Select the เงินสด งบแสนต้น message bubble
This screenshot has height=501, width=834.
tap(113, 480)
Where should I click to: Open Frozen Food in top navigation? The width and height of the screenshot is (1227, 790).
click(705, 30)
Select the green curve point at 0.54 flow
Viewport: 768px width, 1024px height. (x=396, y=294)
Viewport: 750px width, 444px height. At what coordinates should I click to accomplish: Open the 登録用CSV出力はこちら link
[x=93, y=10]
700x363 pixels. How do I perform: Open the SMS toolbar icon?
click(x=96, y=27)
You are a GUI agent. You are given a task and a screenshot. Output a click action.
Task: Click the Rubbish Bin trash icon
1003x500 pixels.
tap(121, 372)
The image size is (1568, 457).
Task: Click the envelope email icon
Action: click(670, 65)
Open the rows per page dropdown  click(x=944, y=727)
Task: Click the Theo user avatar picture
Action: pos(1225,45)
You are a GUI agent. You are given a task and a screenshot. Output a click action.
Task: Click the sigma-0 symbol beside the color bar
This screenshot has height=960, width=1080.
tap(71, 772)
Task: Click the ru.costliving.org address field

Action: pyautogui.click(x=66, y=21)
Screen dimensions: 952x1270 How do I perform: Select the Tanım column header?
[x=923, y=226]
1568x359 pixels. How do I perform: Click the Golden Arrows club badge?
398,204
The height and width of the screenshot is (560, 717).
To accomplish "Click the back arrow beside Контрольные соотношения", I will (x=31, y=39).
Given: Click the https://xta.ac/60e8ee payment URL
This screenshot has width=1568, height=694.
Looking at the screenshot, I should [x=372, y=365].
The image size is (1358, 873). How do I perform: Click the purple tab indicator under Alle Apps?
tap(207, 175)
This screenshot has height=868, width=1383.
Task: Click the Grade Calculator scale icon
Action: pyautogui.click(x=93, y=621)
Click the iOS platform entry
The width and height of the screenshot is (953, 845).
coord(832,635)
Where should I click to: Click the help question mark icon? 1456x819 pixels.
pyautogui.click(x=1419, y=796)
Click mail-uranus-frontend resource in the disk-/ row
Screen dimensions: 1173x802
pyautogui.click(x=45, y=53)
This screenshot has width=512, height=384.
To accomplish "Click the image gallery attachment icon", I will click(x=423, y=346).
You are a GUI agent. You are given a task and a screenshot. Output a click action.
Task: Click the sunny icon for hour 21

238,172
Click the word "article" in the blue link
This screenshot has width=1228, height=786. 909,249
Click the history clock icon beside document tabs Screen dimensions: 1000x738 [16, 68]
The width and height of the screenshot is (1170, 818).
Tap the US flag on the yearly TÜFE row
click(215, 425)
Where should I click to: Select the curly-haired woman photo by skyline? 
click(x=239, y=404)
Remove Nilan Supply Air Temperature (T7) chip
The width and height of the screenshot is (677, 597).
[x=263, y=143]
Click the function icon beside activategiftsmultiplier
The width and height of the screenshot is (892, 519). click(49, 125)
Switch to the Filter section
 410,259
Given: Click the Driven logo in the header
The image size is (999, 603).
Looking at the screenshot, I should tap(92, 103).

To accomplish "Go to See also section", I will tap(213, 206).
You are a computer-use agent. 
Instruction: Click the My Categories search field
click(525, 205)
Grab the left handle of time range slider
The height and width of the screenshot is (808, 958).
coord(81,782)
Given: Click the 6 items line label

— Action item —
When a line among the entries contains "will", pull that line out.

— Your response —
To accomplish "Click the back arrow beside Контрольные соотношения", I will (x=31, y=39).
To accomplish "Click the image gallery attachment icon", I will click(x=423, y=346).
To accomplish "Go to See also section", I will tap(213, 206).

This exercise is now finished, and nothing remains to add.